**Data to use:**
★ ★ ★ ★

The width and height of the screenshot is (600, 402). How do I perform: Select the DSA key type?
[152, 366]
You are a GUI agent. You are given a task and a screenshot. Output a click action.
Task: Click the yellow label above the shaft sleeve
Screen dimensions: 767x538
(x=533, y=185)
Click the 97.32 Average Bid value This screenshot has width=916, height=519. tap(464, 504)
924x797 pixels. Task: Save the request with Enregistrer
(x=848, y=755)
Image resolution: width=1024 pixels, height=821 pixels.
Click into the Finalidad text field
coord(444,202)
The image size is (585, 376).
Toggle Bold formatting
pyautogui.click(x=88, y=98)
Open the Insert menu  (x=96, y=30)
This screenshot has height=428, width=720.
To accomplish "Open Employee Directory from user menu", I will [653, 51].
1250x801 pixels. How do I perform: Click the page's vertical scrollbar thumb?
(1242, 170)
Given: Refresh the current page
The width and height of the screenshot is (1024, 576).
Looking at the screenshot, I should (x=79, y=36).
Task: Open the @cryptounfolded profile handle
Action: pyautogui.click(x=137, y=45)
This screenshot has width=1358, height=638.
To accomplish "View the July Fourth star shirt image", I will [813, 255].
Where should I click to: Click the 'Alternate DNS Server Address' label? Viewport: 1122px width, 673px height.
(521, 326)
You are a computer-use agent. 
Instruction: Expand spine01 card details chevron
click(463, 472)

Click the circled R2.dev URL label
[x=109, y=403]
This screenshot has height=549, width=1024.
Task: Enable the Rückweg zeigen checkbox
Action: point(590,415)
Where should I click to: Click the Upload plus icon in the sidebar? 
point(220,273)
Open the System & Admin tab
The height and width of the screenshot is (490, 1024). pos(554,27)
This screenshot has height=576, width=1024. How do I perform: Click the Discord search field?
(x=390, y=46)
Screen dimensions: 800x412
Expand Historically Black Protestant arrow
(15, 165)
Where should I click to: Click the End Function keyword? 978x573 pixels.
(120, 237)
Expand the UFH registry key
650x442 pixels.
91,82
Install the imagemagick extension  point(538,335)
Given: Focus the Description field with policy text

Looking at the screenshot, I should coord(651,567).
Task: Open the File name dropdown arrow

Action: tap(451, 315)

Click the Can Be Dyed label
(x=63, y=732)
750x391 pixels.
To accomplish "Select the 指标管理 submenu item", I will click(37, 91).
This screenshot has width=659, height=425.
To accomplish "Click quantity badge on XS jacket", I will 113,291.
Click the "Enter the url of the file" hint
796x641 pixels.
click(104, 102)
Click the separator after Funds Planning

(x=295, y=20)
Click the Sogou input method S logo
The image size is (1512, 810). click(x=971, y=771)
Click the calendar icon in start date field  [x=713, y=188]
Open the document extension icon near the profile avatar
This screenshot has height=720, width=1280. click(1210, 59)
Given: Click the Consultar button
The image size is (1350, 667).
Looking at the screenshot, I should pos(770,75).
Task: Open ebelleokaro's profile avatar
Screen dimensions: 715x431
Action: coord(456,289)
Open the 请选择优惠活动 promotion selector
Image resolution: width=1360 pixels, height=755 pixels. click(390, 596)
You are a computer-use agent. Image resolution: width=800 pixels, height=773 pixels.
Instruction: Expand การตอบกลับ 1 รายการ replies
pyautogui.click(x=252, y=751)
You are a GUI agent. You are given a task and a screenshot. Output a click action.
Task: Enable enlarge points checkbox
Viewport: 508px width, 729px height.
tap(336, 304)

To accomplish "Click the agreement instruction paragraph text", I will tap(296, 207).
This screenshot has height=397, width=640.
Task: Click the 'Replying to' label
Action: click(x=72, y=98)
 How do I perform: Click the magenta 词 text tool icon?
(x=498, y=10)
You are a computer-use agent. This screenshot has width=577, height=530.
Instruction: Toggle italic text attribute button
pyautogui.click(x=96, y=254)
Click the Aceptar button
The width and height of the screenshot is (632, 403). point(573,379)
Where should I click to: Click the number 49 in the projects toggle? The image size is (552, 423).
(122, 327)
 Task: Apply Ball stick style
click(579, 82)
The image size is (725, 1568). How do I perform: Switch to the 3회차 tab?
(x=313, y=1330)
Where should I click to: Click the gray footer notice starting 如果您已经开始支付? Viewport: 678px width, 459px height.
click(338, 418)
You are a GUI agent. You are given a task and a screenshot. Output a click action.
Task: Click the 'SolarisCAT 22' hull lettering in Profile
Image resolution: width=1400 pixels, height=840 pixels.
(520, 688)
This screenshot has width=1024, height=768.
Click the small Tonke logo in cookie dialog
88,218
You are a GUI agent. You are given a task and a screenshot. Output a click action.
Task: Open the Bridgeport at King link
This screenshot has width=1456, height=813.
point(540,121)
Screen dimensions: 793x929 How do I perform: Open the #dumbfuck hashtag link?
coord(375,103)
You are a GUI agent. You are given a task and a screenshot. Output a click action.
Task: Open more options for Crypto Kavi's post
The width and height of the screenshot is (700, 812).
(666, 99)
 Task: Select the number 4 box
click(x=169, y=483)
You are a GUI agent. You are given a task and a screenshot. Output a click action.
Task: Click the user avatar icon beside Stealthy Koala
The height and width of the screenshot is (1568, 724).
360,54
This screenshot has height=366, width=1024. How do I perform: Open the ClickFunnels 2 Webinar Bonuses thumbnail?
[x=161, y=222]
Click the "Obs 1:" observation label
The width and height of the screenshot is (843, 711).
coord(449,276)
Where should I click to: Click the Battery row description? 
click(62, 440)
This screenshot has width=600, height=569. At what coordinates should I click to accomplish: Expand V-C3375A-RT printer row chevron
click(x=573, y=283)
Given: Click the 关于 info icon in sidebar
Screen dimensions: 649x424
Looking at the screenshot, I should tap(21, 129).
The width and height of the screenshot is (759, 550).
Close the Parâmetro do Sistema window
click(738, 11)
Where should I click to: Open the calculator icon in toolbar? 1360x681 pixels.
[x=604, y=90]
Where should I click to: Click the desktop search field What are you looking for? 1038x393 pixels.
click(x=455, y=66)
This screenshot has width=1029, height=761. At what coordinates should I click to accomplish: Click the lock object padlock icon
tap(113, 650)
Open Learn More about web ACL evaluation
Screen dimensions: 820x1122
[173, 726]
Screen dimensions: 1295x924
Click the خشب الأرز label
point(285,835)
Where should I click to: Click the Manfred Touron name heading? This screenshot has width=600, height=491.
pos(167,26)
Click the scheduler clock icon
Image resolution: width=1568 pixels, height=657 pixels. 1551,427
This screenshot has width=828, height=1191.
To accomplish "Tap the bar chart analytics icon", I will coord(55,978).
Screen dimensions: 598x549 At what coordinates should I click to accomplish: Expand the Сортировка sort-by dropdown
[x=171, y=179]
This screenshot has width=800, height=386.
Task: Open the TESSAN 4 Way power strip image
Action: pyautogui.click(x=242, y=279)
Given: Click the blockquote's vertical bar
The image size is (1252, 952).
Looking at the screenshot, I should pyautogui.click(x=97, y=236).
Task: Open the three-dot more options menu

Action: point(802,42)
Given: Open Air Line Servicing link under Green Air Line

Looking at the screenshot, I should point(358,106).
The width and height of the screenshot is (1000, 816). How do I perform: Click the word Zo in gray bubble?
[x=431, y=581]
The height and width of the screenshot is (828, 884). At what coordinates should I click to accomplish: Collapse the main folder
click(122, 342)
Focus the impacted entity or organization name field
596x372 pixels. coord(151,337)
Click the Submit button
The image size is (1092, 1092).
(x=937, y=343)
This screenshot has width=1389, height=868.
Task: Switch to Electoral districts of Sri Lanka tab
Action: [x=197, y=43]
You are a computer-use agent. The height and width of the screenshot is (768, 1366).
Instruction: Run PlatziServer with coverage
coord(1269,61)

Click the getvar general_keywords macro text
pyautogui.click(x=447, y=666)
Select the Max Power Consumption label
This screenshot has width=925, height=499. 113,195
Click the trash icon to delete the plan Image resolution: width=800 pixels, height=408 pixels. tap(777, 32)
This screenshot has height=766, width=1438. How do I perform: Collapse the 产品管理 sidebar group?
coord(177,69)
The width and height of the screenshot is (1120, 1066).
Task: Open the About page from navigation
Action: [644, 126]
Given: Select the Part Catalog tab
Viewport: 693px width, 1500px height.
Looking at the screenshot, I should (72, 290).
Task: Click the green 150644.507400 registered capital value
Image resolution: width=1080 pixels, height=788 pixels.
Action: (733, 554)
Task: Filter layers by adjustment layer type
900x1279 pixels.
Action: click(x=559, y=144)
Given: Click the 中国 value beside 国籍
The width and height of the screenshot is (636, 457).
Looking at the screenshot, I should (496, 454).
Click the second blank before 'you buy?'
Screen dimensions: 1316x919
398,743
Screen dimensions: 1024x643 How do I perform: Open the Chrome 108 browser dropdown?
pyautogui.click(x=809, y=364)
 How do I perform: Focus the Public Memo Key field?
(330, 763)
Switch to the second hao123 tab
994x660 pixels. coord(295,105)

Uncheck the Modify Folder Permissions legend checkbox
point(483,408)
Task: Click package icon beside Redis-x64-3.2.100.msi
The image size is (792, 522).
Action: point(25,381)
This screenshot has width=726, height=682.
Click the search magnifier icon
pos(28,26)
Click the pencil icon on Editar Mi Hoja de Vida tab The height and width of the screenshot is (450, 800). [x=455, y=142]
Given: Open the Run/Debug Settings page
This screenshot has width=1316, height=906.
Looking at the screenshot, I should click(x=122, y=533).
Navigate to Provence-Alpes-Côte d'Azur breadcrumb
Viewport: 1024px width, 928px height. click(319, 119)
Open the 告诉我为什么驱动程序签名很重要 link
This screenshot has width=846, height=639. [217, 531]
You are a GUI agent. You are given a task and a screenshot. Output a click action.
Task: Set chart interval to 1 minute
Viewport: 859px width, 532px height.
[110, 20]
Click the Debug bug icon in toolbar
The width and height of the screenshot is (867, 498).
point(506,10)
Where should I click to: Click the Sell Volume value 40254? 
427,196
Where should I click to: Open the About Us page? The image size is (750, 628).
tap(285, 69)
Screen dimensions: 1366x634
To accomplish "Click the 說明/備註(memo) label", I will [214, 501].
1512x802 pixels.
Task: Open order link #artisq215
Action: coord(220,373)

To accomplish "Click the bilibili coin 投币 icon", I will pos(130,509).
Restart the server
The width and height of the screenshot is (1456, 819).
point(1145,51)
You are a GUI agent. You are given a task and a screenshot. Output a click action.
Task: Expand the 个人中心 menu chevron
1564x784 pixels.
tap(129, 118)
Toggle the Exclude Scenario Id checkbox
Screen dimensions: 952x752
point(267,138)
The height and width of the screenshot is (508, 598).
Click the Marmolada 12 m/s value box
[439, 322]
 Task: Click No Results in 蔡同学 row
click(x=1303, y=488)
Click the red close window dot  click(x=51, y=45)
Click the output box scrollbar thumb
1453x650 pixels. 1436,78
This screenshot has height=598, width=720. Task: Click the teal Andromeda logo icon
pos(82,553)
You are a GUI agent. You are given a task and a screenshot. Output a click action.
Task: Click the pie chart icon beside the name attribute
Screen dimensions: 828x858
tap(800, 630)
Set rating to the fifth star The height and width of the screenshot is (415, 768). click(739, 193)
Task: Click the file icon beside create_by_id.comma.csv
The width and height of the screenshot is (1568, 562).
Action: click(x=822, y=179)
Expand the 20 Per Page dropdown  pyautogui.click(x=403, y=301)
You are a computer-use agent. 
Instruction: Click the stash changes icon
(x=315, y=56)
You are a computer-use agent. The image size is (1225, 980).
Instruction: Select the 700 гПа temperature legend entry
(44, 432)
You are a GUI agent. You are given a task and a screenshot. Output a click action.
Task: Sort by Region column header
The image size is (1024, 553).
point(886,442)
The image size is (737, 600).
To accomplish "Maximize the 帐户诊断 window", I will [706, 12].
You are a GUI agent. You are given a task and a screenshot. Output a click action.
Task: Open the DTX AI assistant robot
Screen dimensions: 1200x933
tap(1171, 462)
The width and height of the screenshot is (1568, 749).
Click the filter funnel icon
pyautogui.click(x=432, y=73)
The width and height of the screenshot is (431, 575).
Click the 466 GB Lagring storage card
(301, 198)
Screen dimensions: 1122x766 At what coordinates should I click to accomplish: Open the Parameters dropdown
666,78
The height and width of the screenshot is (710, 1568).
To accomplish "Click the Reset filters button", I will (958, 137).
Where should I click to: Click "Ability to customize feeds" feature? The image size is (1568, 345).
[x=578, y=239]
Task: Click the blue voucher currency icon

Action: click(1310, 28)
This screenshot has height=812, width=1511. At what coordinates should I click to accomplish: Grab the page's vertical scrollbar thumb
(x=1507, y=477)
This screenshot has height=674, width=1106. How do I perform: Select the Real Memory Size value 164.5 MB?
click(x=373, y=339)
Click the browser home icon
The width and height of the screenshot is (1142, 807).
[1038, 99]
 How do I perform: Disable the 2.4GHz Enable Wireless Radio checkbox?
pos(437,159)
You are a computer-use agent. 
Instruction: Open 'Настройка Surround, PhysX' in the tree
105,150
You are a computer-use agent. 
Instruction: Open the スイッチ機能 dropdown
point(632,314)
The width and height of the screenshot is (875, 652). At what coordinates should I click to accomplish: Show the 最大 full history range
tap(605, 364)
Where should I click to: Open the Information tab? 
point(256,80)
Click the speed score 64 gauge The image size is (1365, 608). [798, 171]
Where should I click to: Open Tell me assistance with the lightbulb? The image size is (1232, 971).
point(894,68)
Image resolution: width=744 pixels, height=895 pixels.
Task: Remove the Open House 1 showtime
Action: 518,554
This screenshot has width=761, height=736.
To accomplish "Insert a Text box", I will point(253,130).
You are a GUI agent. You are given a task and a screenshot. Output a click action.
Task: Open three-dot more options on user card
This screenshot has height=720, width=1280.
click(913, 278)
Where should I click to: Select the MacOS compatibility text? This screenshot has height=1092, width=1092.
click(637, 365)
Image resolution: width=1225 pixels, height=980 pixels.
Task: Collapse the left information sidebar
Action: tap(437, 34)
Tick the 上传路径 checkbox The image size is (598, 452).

★ ★ ★ ★

**Task brief:**
The answer must consist of every line above that holds the string "beside", copied exactly.

**Result below:**
Task: Click the user avatar icon beside Stealthy Koala
Given: Click the 中国 value beside 国籍
Task: Click package icon beside Redis-x64-3.2.100.msi
Task: Click the pie chart icon beside the name attribute
Task: Click the file icon beside create_by_id.comma.csv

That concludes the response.